====== Records shown

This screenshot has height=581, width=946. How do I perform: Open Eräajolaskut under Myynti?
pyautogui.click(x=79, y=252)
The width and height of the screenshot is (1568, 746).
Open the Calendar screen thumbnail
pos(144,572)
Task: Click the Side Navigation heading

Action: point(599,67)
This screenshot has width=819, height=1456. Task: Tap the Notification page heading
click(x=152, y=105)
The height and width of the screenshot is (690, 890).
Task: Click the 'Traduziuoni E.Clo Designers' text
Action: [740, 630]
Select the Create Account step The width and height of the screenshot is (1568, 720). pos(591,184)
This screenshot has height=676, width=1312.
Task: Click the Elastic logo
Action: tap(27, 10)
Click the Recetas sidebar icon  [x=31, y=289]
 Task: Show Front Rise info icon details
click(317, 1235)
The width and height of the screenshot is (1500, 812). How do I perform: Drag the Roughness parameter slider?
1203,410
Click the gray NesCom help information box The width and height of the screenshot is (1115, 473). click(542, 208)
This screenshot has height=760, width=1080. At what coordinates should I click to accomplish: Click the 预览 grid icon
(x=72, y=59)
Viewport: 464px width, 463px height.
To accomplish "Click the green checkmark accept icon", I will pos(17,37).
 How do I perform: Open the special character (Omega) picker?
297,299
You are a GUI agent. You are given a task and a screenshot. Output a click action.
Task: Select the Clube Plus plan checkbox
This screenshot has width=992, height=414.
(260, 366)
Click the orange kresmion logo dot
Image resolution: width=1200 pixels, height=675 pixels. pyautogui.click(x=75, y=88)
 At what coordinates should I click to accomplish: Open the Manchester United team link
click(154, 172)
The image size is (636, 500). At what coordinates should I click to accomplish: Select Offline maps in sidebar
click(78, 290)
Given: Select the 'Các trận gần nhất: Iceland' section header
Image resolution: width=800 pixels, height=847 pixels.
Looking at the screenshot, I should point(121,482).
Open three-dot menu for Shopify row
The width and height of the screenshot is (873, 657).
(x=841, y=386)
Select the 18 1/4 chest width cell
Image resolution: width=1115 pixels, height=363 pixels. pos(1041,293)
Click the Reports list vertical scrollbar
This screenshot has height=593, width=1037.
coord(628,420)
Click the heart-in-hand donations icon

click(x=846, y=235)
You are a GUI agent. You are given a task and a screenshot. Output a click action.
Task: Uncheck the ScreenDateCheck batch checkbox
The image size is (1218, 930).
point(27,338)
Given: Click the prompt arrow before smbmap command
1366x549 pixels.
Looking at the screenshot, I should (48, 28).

============

> _Task to carry out_
From the listing above, pick out every line containing "checkbox".

> _Output of the task_
Task: Select the Clube Plus plan checkbox
Task: Uncheck the ScreenDateCheck batch checkbox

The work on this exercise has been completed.